In Canada, rights of publicity are protected by the common law tort of ‘wrongful appropriation of personality’, sometimes referred to as ‘misappropriation of personality’, being the unauthorised commercial exploitation of a person’s name, image, voice or likeness. To be actionable, the use must clearly identify the person before any wrong will be attributed.”

Source: author photo (c) Michelle Loughery

Some of the artists granted permission for their likenesses to be reproduced in the murals to promote the youth project, but not necessarily in promotional material for other purposes.

Meanwhile, the agreement between the Merritt Country Music Hall of Fame and the  Canadian Country Music Association has expired, and will not be renewed. The facility in Merritt will continue to operate under the new name of the Canadian Country Music Hall of Honour. It is not clear to me why this happened—presumably the licensing fee for the name and affiliation. When I visited Merritt recently, the Hall of Honour was advertised as being open, but was not. COVID was perhaps a factor.

Despite COVID, and the fires, I am sure the town will bounce back, and tourism will continue to be an important part of the economic recovery story. The idea of leveraging off the country music festival is a good one. The assets are still there. The Walk of Stars handprints are well maintained, and the murals are generally in good shape (Loughery has returned from time to time to touch them up), although a major misunderstanding occurred when the owner of one of the buildings (the Desert Inn) on which an Elvis mural had been painted by Loughery—with permission from Elvis Presley Enterprises—decided to paint over half the work. Perhaps the new owners, who had changed the motif of the facility to Indian, complete with an Indian restaurant (Mughal Gardens), decided that Presley and pappadums don’t mix.

I hope that the ongoing controversy over copyright in the murals can be resolved amicably. If you are in a small rowboat in high seas, it is important to pull the oars in one direction. Settle the issue and pull together, and maybe the murals will become part of a wider art route project that will boost tourism in the region while providing some income and recognition for the artists who create the works. That would be the best update of all.

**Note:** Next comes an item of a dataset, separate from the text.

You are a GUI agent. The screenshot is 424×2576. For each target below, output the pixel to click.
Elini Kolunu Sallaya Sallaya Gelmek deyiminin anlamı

© Hugh Stephens 2021. All Rights Reserved.

Author: hughstephensblog

I am a former Canadian foreign service officer and a retired executive with Time Warner. In both capacities I worked for many years in Asia. I have been writing this copyright blog since 2016, and recently published a book "In Defence of Copyright" to raise awareness of the importance of good copyright protection in Canada and globally. It is written from and for the layman's perspective (not a legal text or scholarly work), illustrated with some of the unusual copyright stories drawn from the blog. Available on Amazon and local book stores.

One thought on “Michelle’s Country Music Murals: An Update”

  1. Hello Hugh: Yoir tecent Merritt Melodrama post is perfectly worded and desevrves credit on a provincial & national outreach! In times of such social divide, we must all work together to untangle this web of injustice and enjoy the beauty & equality that Art delivers….akin to the flowing waters that cleanses the soul of humanity! Thank you, Hugh for drawing attention to this Merritt Matter!